The automotive industry is increasingly looking to composite materials as a way of reducing vehicle weight and CO2 emissions. Up to now, however, these materials have mostly been used in luxury-class vehicles, as established methods are expensive and complex. With Evonik’s newly developed PulPress method, however, things are apparently different: now manufacturers can mass-produce complex molded parts at a reasonable price, taking the technology from the high-end market to large-scale production. The new method combines two traditional production techniques: compression molding and pultrusion. Combined, they make automated, continuous production of composite parts possible.

A composite part made by the PulPress method from a structural foam core Rohacell woven around with fibers is about 75 percent lighter than traditional steel structures.

The most important raw material in the process is Rohacell, a polymethacrylimide-based structural foam core from Evonik that has already proven its merit as a lightweight yet rigid material—one that retains its shape particularly well and is temperature resistant.

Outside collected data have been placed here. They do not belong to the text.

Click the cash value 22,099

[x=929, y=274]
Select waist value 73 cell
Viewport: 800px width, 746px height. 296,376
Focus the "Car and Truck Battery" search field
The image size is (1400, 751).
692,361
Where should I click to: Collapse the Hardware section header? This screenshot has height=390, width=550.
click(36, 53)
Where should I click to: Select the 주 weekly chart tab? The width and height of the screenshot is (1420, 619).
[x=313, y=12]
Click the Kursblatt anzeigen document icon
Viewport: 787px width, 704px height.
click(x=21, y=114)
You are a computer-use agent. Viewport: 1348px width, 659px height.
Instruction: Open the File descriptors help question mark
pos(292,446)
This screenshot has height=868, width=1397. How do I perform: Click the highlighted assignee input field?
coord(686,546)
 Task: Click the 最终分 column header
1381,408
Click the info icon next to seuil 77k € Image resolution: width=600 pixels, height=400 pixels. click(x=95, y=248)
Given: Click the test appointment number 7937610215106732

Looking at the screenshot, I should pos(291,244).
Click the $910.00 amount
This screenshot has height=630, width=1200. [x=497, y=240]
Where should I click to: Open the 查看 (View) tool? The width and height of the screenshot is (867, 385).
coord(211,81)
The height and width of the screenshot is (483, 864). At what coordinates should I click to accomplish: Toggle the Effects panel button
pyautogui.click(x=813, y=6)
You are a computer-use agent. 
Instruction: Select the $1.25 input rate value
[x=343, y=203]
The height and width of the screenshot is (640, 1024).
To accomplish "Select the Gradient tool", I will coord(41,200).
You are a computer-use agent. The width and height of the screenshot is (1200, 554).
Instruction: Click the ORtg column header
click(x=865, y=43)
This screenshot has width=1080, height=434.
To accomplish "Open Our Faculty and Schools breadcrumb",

Fibers are woven around the core before being impregnated with resin. The complete system is then compressed into the desired shape at high temperature and pressure. The method even allows manufacturers to produce complex geometries and integrate recessed areas for threaded components or other fixtures.

Particularly impressive aspects of the new manufacturing process include its design flexibility and cost efficiency, and the crash behavior of the resulting composite parts—parts that are around 75 percent lighter than traditional steel structures. Plus, the PulPress method also reduces costs by up to 60 percent compared to composite parts manufactured using established methods such as resin injection.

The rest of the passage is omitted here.